**Zadania do wykonania**.
A: Ile czasu, według tekstu o zakazie testów, zostanie do pierwszego wyjazdu na tor podczas Grand Prix Australii, jeśli Red Bull nie będzie testował przez cały styczeń?
B: Przepisz dosłownie z tekstu o zakazie testów fragment od słów „Cóż, nie są” aż do słów „w weekendy wyścigowe...” włącznie.

**Fragment do przeczytania**.

Cóż, nie są to dla nas najłatwiejsze czasy, ale wszyscy myślą o ściganiu się i uzyskiwaniu jak najlepszych wyników. Największy wpływ na kierowców będzie miał moim zdaniem zakaz testów podczas sezonu, jako że będziemy w stanie sprawdzać nowe części tylko podczas treningów w weekend Grand Prix. Będziemy musieli dużo bardziej polegać na symulacjach i pracach badawczo-rozwojowych. Decydującym czynnikiem będzie to, jak efektywnie używasz wszystkich programów poza torem, oraz jak dobrze słuchasz inżynierów na torze. Na pewno pozostanie przewaga dużych zespołów nad małymi, to się nie zmieni.

Red Bull nie będzie testował przez cały styczeń, co pozostawi wam jedynie sześć tygodni do pierwszego wyjazdu na tor podczas Grand Prix Australii. Mówi się, że jeśli nie wykonasz dobrze pracy w czasie zimy, to będziesz musiał nadrabiać w weekendy wyścigowe...
Tak, czas spędzony przez kierowcę na torze będzie bardziej znaczący, ponieważ będzie ograniczony. Więc piątki i soboty staną się ważniejsze niż kiedykolwiek, jako że będzie to jedyny czas na przetestowanie nowych części w bolidzie. Na dzień dzisiejszy jest jeszcze za wcześnie by oceniać, jak wszystko będzie przebiegało w przyszłym roku.

Wiersze o położeniu celów:
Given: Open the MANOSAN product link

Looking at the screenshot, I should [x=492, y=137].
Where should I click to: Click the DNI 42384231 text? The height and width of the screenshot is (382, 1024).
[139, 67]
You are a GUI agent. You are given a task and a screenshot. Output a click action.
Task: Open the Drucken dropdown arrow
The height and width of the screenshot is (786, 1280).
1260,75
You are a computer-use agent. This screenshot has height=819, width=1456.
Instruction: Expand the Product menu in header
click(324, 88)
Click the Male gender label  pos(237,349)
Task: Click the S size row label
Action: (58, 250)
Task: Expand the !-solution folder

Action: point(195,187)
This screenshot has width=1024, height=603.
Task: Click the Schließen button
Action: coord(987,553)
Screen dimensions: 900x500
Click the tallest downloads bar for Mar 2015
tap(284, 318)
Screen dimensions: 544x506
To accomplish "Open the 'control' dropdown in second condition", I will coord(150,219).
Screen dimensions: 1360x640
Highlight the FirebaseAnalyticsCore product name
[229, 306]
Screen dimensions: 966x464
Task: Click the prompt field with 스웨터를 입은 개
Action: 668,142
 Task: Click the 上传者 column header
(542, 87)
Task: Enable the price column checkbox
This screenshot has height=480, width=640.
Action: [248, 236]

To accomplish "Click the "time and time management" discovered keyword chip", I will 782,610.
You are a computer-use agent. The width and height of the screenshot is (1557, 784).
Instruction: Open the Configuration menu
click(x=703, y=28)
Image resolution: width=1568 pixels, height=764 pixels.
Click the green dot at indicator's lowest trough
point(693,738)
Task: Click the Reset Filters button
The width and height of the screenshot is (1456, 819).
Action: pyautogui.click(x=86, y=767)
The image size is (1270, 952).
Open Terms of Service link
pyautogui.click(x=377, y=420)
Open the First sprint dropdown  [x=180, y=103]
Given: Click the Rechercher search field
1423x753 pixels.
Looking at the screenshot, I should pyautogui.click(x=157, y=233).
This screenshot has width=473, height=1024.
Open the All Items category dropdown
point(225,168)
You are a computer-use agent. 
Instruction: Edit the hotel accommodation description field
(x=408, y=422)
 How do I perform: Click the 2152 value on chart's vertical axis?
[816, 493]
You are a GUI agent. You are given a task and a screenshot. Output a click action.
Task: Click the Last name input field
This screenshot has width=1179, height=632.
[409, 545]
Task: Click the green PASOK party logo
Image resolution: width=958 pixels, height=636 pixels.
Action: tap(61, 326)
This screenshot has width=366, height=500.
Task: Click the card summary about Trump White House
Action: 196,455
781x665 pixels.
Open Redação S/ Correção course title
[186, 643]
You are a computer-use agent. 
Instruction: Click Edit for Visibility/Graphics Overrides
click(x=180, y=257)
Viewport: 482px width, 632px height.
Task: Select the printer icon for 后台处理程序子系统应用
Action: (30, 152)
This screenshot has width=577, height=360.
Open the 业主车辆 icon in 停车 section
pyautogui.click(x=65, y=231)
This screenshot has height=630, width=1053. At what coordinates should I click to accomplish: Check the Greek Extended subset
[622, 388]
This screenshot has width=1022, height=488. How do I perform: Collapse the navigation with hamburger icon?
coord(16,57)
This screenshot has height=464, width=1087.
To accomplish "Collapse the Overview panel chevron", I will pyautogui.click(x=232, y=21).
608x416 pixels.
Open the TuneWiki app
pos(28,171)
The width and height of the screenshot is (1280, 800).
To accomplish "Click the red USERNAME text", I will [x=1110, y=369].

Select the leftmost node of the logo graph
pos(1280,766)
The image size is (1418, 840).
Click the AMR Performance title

**Pełne rozwiązania**.
A: Sześć tygodni.

B:
Cóż, nie są to dla nas najłatwiejsze czasy, ale wszyscy myślą o ściganiu się i uzyskiwaniu jak najlepszych wyników. Największy wpływ na kierowców będzie miał moim zdaniem zakaz testów podczas sezonu, jako że będziemy w stanie sprawdzać nowe części tylko podczas treningów w weekend Grand Prix. Będziemy musieli dużo bardziej polegać na symulacjach i pracach badawczo-rozwojowych. Decydującym czynnikiem będzie to, jak efektywnie używasz wszystkich programów poza torem, oraz jak dobrze słuchasz inżynierów na torze. Na pewno pozostanie przewaga dużych zespołów nad małymi, to się nie zmieni.

Red Bull nie będzie testował przez cały styczeń, co pozostawi wam jedynie sześć tygodni do pierwszego wyjazdu na tor podczas Grand Prix Australii. Mówi się, że jeśli nie wykonasz dobrze pracy w czasie zimy, to będziesz musiał nadrabiać w weekendy wyścigowe...